One problem was with one axis end stop, which turned out to be loose on the rail. The square nuts (instead of true “T” nuts) was the problem. After much fussing I was able to tighten it, but I think I’ll be buying some proper “T” nuts soon. With that fixed, things were better, but still not great.
I realized another problem was the “probe offset” might not be correct. The Marlin 1.0 default was 0.2mm, but the Marlin 1.1.3 default was 0.7mm. I was using 0.7 and the first layer height seemed high (it wasn’t printing the first layer at all).
Yesterday (Oct 12) I manually calibrated the printer using the paper strip method, then checked the additional distance from “0” to where the probe end stop triggered. It turns out to have a bit of a dead zone. Using the default test height of 315mm, zero was found at 1.13mm. The probe end stop triggers ON at 0.83 but OFF at 0.93. In the middle is a dead zone (0.83) that is either ON once triggered, or OFF before triggering.
As the auto-calibrate uses the probe trigger point, the distance between zero and trigger on was 1.13 – 0.73 = 0.4mm. This was more than 0.2 and less than 0.7 explaining why the auto-calibrate height number was off.

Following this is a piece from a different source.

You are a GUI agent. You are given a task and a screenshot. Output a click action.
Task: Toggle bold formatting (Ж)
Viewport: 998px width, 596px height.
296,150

Using the new depth (315 – 1.13 = 313.87) and probe offset (0.4), The prints should be good.
Except they are not.
Watching closely while it started printing, I saw the problem immediately. The bowden extruder mechanism which decouples the extruder from the hot end was not feeding filament properly. Frequently the extruder gear was turning, but no filament was moving. There’s an adjustment wingnut to set the tension, but I found with experimentation that it is just too finicky to work reliably. It seems there is not setting of the tension that will always work first time, and you can’t be fiddling with tension all the time during a long print.
Examining the bowden extruder mechanism, I think I see the problem and the solution. The mechanism is plastic. The idler is a bearing and washers, but the tensioner is just a bolt and wingnut. What is required is a good quality aluminum housing with spring tension similar to that on my cartesian 3d printer that I built.
A quick search on amazon.ca found several excellent choices in the $13 range, so I ordered an appropriate one. It should arrive next week and I’ll resume the testing. I’m quite certain a good extruder will solve the final problems, and perhaps with a final auto-calibrate I’ll be up and running.
Of course, Marlin is now at version 1.1.6, but I’ll hold off trying that until after I get the current version working.